WHAT IS NEEDED: Write out word for word the lines from the one holding "Click the Wokwi logo" through the end of the data, and only those lines. Pictures stay out.

RECORDS PROVIDED:
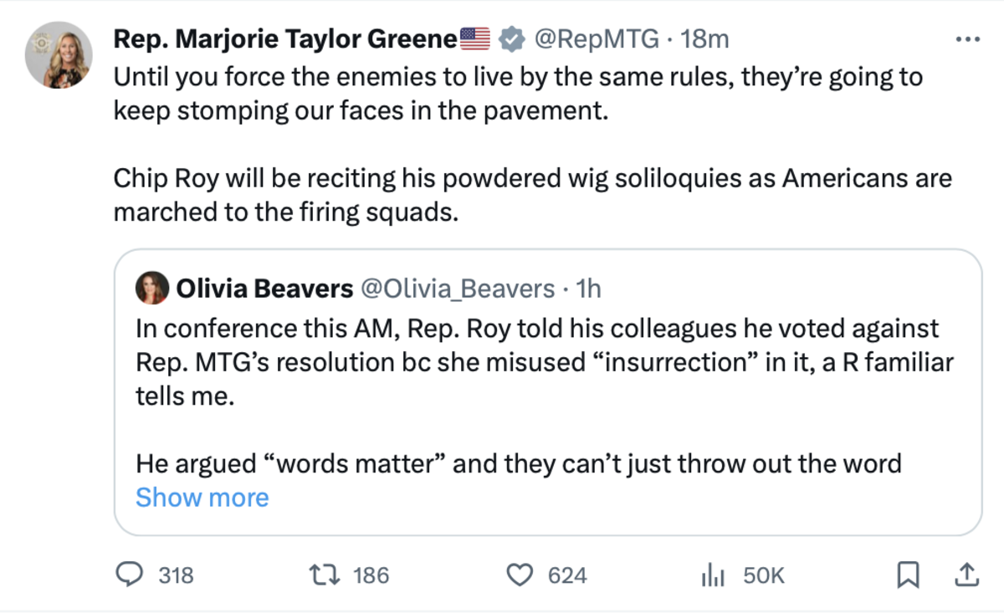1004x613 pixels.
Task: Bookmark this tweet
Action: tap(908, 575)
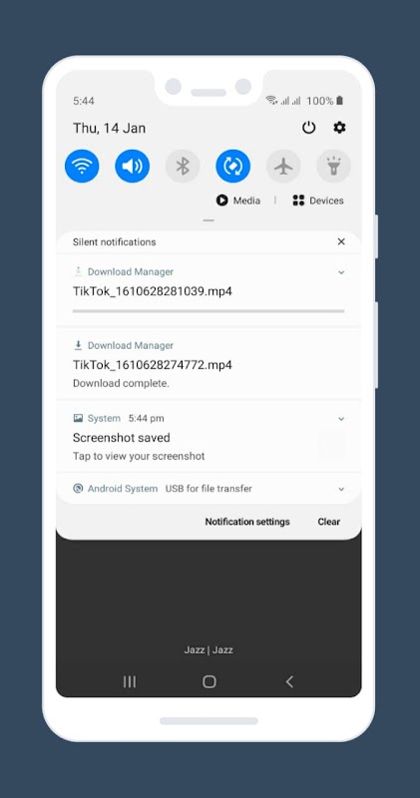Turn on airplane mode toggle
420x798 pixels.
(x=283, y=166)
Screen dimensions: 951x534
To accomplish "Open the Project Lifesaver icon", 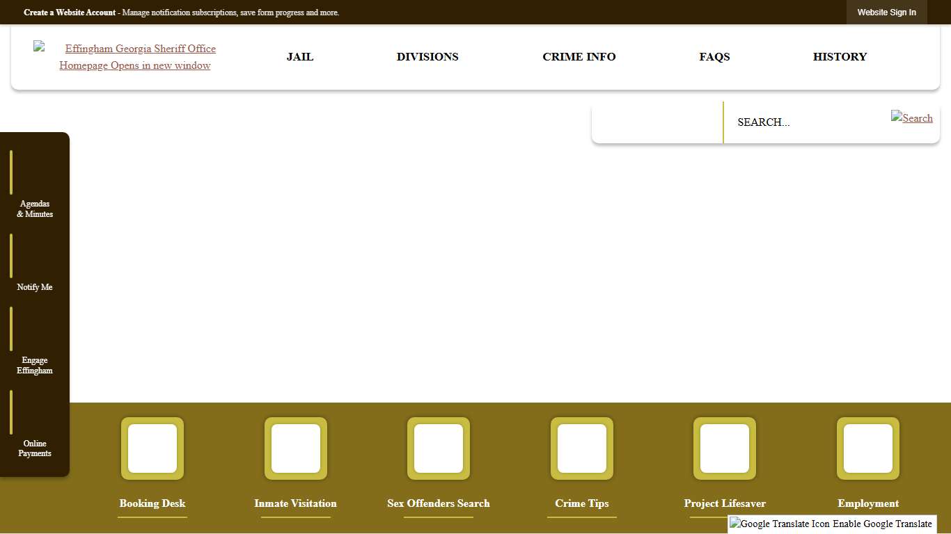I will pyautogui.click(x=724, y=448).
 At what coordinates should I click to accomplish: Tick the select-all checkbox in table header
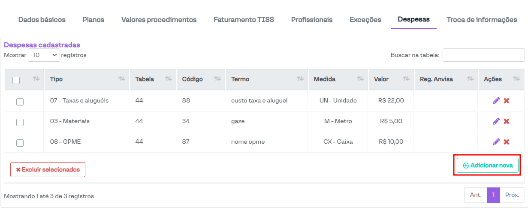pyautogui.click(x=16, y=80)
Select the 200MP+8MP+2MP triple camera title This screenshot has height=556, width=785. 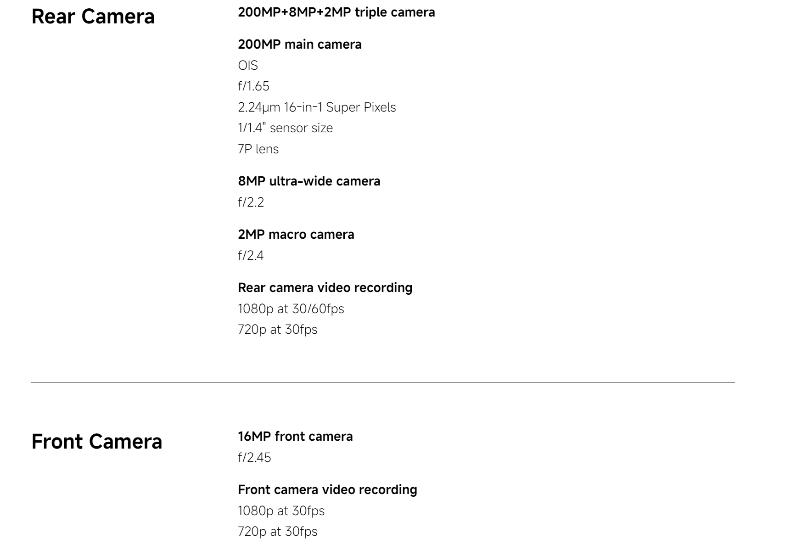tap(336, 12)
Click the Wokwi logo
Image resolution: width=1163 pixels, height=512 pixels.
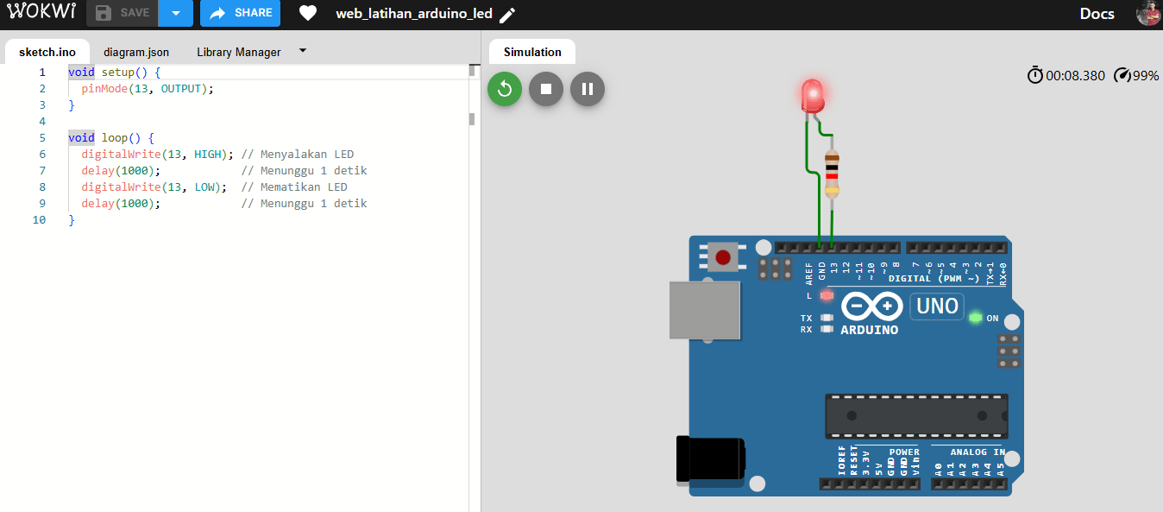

RESPONSE AREA:
Click the Wokwi logo
Image resolution: width=1163 pixels, height=512 pixels.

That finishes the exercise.